YOU ARE HERE: LAT HomeCollections


Just Desserts

Variations on a Theme at Harriet's Cheesecakes

November 05, 2000|EMORY HOLMES II

The afternoon foot-traffic at Harriet's Cheesecakes has finally thinned and Harriet Murphy Parks, 62, busies herself with a specialty order for the merchant next door. Standing back from the heat of her stove, she slowly cooks the confections that will adorn her two most popular cakes: praline and sweet potato.

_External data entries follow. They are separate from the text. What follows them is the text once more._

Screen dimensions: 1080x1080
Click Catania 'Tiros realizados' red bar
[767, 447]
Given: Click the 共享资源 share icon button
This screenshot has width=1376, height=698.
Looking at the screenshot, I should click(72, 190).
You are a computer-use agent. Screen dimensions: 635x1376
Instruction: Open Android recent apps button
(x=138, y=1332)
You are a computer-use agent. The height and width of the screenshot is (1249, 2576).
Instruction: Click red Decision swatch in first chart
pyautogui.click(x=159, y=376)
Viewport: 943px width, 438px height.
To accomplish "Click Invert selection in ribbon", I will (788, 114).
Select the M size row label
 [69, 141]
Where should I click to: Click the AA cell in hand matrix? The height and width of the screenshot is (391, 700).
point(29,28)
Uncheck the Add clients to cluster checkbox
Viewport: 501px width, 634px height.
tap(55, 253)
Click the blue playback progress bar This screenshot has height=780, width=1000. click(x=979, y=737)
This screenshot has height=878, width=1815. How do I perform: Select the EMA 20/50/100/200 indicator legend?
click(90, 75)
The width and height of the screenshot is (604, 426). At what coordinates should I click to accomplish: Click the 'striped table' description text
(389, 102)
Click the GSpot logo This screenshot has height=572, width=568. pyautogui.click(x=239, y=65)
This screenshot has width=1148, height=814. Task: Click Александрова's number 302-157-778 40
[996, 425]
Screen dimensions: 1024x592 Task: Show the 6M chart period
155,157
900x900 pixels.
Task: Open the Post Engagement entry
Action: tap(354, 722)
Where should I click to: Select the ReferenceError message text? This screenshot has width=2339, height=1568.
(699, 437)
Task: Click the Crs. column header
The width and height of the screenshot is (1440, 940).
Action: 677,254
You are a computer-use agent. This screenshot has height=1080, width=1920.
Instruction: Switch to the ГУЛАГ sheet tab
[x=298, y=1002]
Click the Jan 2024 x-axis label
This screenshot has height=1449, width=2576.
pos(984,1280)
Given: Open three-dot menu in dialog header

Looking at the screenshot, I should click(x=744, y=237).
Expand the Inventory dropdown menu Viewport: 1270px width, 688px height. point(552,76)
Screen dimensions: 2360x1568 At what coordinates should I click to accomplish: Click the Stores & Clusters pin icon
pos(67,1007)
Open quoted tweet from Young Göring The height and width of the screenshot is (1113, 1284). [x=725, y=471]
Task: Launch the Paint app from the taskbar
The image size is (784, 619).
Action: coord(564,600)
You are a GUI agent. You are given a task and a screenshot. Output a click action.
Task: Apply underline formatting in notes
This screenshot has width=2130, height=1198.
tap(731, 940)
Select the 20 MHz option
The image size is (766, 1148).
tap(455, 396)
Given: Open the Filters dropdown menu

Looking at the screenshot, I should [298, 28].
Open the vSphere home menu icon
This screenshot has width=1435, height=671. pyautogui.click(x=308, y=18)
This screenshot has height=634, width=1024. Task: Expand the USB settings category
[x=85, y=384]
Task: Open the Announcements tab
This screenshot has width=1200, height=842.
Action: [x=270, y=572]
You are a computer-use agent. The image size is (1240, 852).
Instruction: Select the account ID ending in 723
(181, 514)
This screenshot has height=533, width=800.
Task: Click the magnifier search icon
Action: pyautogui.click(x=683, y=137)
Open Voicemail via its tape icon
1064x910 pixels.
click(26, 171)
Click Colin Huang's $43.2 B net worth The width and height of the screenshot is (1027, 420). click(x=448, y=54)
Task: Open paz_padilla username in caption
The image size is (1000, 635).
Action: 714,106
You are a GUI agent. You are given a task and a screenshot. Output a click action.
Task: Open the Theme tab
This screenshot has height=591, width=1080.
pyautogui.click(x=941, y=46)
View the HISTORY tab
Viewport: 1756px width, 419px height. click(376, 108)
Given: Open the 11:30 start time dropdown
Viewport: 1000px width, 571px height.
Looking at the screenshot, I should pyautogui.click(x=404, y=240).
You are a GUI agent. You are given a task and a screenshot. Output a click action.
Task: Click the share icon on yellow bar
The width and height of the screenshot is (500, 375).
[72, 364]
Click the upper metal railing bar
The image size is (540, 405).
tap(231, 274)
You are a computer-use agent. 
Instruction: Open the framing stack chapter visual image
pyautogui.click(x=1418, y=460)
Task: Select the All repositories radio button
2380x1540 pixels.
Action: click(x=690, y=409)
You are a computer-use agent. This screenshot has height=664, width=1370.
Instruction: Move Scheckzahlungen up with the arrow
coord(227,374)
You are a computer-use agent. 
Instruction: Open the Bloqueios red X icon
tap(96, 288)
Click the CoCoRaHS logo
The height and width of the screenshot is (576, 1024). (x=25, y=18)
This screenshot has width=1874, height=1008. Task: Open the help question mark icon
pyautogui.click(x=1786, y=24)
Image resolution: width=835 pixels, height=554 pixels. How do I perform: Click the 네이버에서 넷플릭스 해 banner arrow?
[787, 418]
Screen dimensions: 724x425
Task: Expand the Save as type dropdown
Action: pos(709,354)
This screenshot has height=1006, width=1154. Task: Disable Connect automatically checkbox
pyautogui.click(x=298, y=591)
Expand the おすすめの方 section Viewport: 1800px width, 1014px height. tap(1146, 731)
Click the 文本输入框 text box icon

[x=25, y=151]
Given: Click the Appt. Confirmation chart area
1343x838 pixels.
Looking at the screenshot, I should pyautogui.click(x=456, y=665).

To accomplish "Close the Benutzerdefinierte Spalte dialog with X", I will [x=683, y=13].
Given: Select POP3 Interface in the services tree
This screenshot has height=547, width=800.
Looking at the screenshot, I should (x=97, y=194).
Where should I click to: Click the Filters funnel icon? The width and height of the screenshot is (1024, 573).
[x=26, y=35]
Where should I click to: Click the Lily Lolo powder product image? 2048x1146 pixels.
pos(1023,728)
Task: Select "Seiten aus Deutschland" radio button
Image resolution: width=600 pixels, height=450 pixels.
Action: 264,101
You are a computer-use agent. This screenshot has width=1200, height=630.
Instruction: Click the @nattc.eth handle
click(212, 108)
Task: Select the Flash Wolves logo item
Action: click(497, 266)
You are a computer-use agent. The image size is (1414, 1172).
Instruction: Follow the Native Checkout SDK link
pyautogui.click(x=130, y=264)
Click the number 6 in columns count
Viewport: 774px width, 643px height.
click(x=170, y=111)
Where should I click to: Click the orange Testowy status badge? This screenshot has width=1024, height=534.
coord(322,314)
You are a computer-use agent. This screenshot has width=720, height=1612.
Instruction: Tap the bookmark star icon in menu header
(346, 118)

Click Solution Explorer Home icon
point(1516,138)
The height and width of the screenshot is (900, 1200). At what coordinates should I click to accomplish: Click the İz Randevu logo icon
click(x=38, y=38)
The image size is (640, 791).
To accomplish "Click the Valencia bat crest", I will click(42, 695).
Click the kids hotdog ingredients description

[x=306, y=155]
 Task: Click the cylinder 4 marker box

Across the kitchen, hunched like a jeweler over his bench, her son Michael--part of the third generation of family cooks--squeezes caramel flourishes down the top and sides of a row of cheesecake slices, which are chilled and as white as pearls. "I have no technical training," Harriet Parks confides. "Everything I do is by accident or a cover-up of something that I've made a mistake at and have tried to work out."

Experimentation led to innovation--such as her preference for baking strawberries and other fresh fruits into her cakes rather than placing them on top. Friends soon encouraged Parks to develop her luxuriously quirky cheesecakes into a business.

She set up shop in Inglewood, just east of La Cienega Boulevard on Centinela Avenue. Seventeen years later, Harriet's Cheesecakes has become more than a neighborhood institution. "We've had customers from San Diego [and] Costa Mesa who have heard of us from word of mouth."

The little cheesecake shop boasts 65 signature flavors, including peanut butter chocolate, mandarin orange, peppermint, pina colada, mango lime, white chocolate strawberry, banana split, peaches 'n' cream, eggnog, and banana 'n' strawberry, alongside the neighborhood favorites of sweet potato, praline and her newest delight, banana pudding. And soon, with plans underway for a store on the Westside, Angelenos may be able to sample a svelte new flavor: tofu.